PROBLEM TO SOLVE » Quote the lines verbatim, beginning at the line that has "Task: Click the Купить сейчас button" and stopping after the line that has "Viewport: 1045px width, 694px".

++++ INFORMATION SHOWN ++++

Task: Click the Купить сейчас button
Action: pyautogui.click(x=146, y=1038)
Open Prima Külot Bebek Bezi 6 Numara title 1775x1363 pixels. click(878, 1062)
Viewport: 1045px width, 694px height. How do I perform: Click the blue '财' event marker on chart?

++++
++++ INFORMATION SHOWN ++++

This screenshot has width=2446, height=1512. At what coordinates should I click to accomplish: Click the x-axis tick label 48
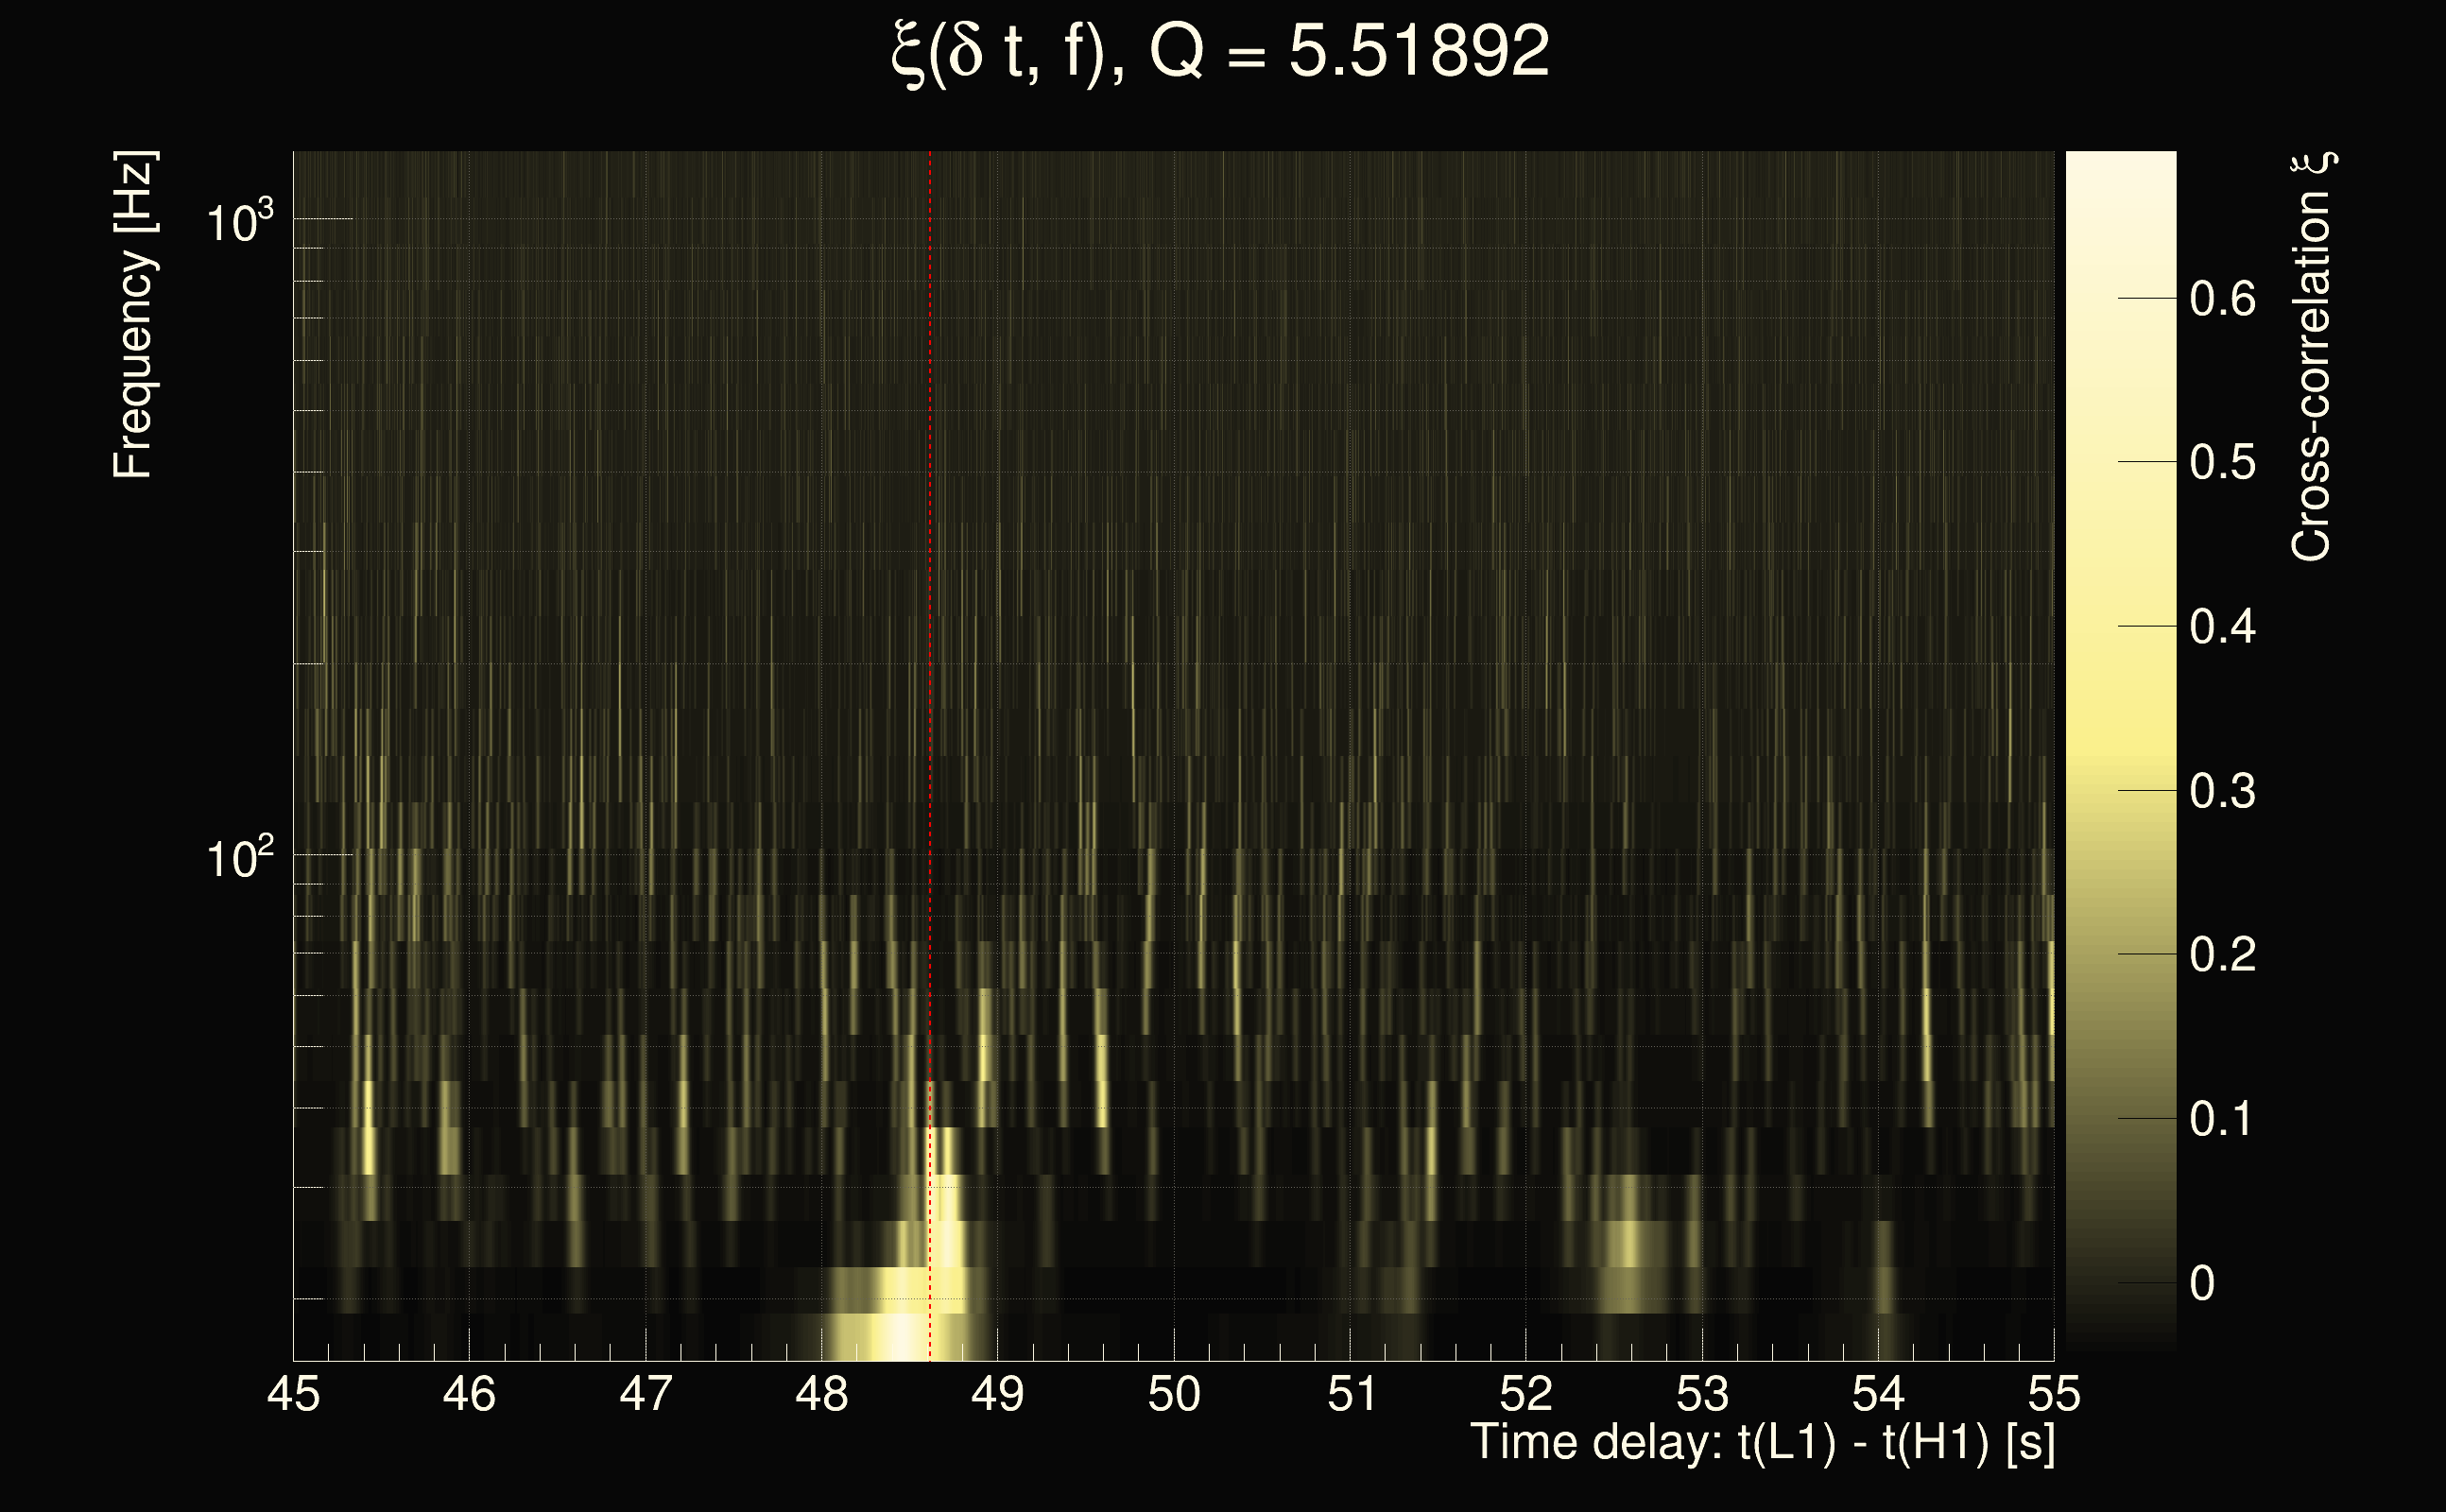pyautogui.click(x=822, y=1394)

++++
++++ INFORMATION SHOWN ++++

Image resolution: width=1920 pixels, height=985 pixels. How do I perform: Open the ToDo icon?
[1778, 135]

++++

ANSWER TO THIS EXERCISE »
Task: Click the Купить сейчас button
Action: pyautogui.click(x=146, y=1038)
Open Prima Külot Bebek Bezi 6 Numara title 1775x1363 pixels. click(878, 1062)
Viewport: 1045px width, 694px height. How do I perform: Click the blue '财' event marker on chart?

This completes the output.